Ms. Beacham said she and her husband told their two daughters that they would not pay more than $40,000 a year for college for them. One is at Miami University of Ohio, which costs just under $40,000 for out-of-state students. The other had wanted to go to New York University — at nearly $60,000 — but went to the University of South Carolina instead, where the price tag is also about $40,000. Next year, she is transferring to the University of Illinois, where she will get in-state tuition.
"It is such an emotional issue," Ms. Beacham said. "It's your child's happiness. But your child's happiness cannot be bought."
But many parents still want to be able to send their children to the best college they get into. The financial reality, made starker by the 2008 financial crisis that reduced savings and cost many people their jobs, makes this harder.
Joan Rynearson, an educational consultant on Bainbridge Island, Wash., said there were plenty of affluent parents receiving financial aid. Pitzer College in California said the families of 14 of its 198 students receiving financial aid last year had incomes above $200,000, and at least one student received slightly more than the $56,988 the college costs per year.
Ms. Rynearson is working now with a doctor who has one daughter in college and twins who are juniors in high school. "He will get financial aid even though he's a well-paid doctor," she said. "There is an advantage to having twins because your expected family contribution remains the same."

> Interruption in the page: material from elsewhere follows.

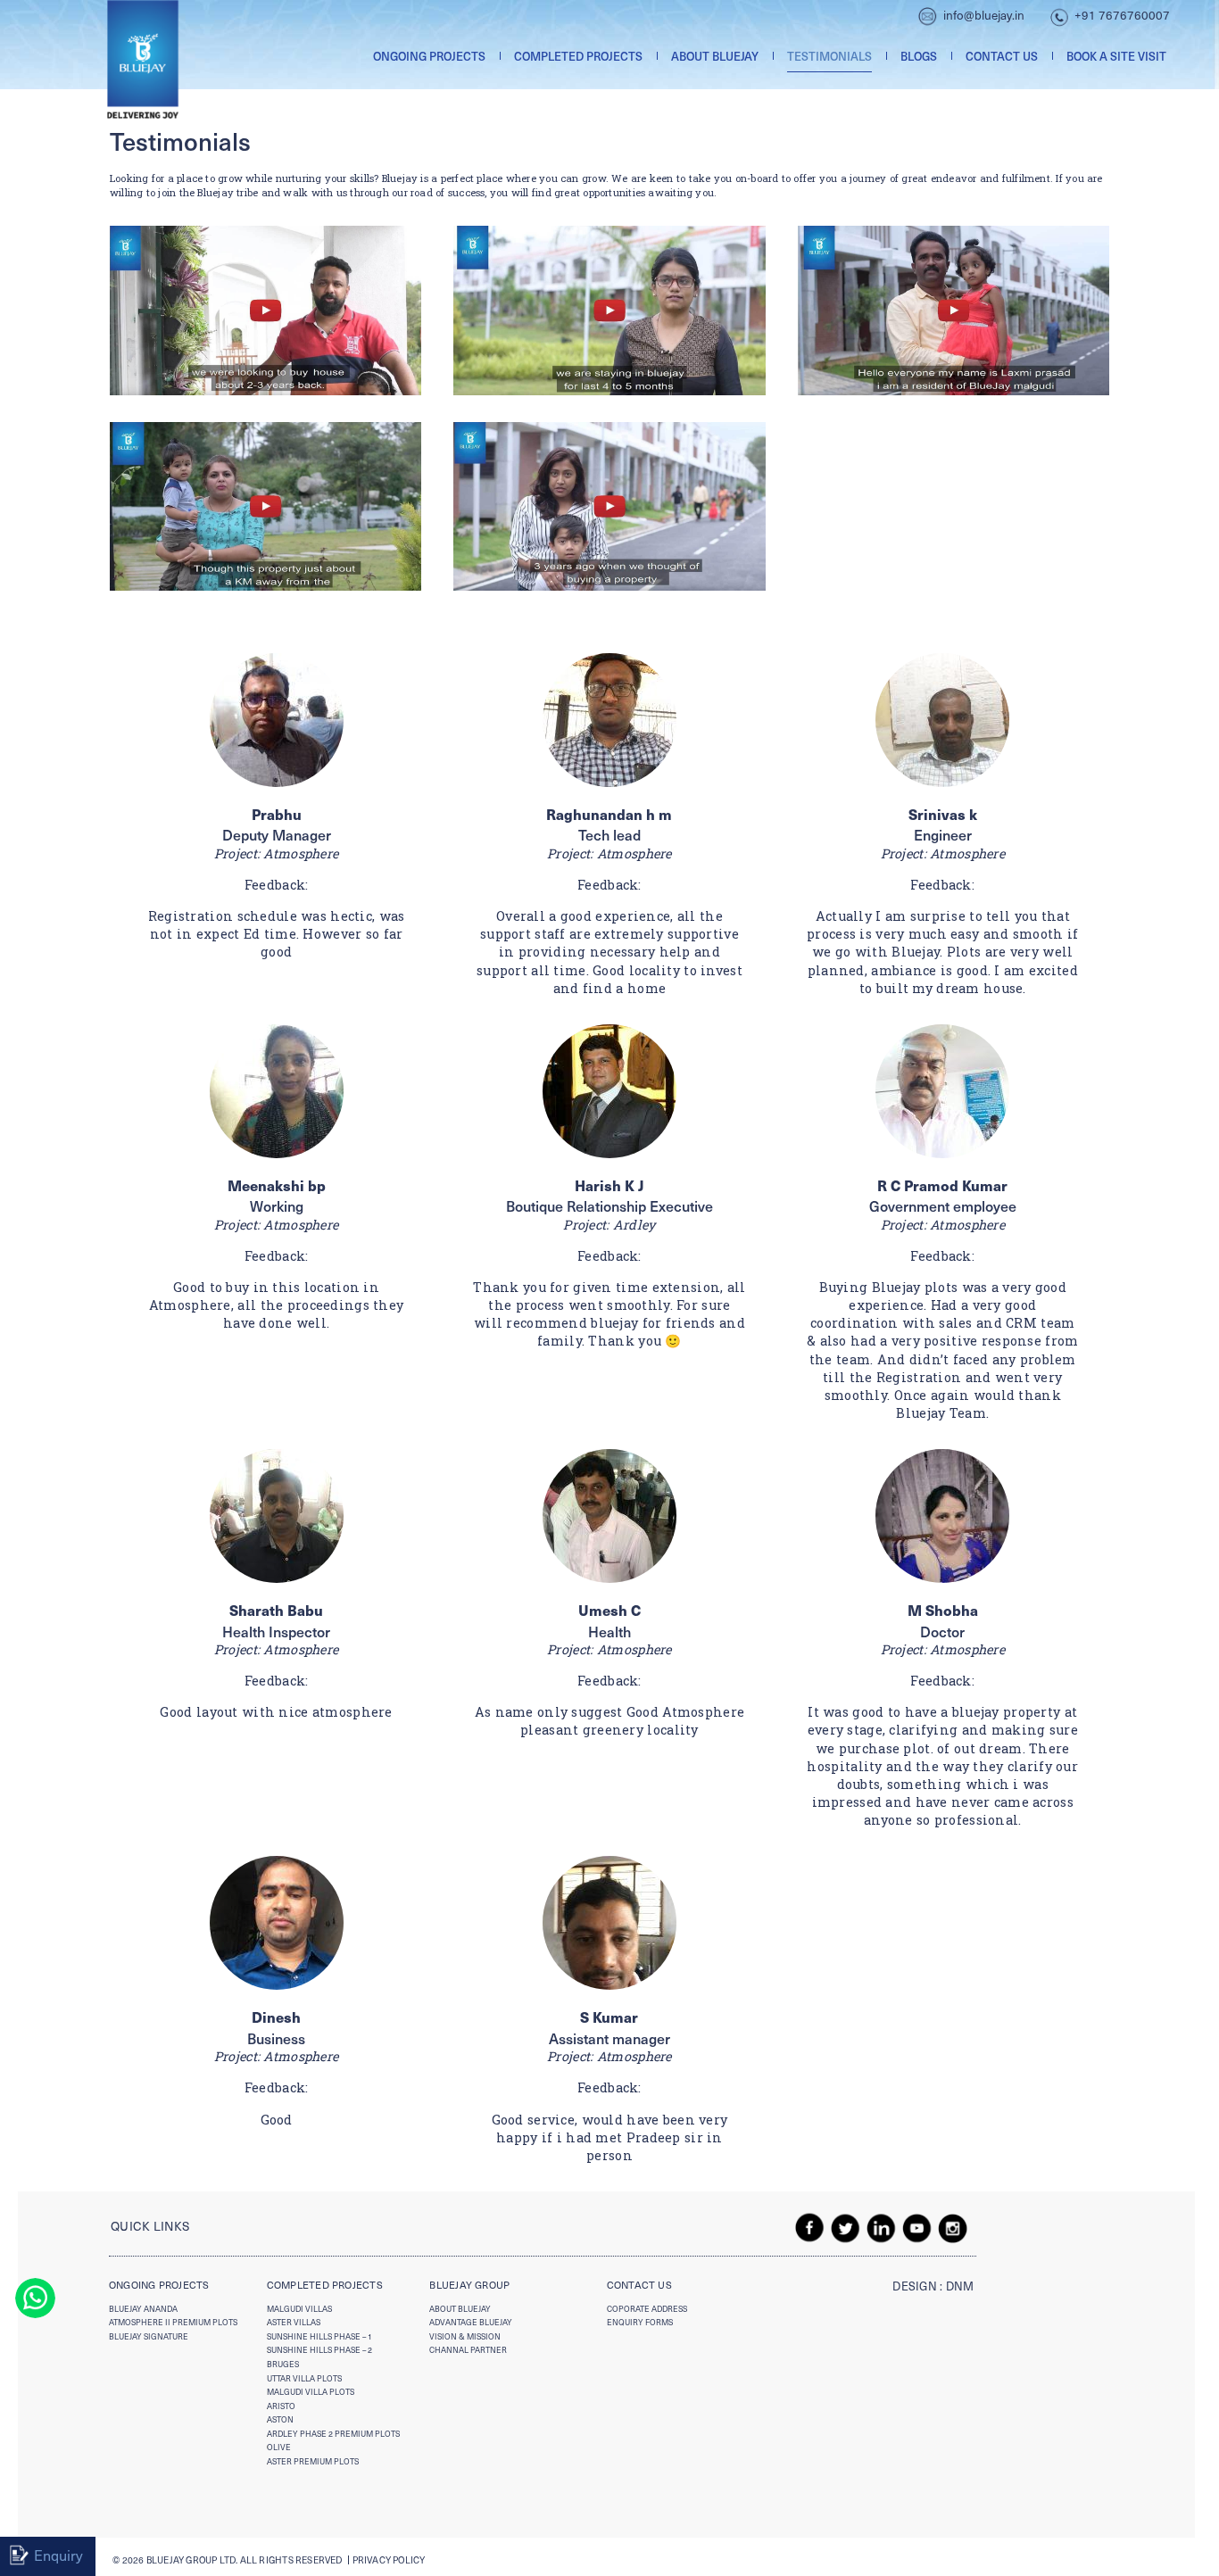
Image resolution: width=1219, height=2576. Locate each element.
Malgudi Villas (299, 2309)
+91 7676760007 (1122, 14)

She is more concerned with what she calls the "disadvantaged middle class": families that make too much to qualify for financial aid but not enough to pay full tuition.
One of the things colleges do to this group is what consultants call "gapping." The college may determine that a family needs $20,000 a year in aid but will offer only $10,000 and leave it up to the family to pay more — or go somewhere else. Or the college seems to meet the need but does so with a large portion of loans and campus jobs.
The main advice for parents caught in this trap is to aim their sights lower. Many second- and third-tier colleges will offer merit scholarships to attract smart students whose grades and test scores will increase their academic profile — and whose parents can pay some of the tuition.
"It's a tough conversation to have with the students and their parents," Ms. Stern said. "It's still status to have your kid go to the big-name school."
The other advice is to think now about your career ambitions and whether you can afford to pay off the loans later. Social workers, for example, may do a lot of good in the world but they do not earn enough money to pay off large loans.
"It's almost a luxury of the past to be able to go off and enjoy this rich liberal arts experience with no regard to what it costs and what you'll be doing," Ms. Rynearson said. "My practice has changed in that I feel more responsibility as a consultant to assess student interest and attitudes toward a career."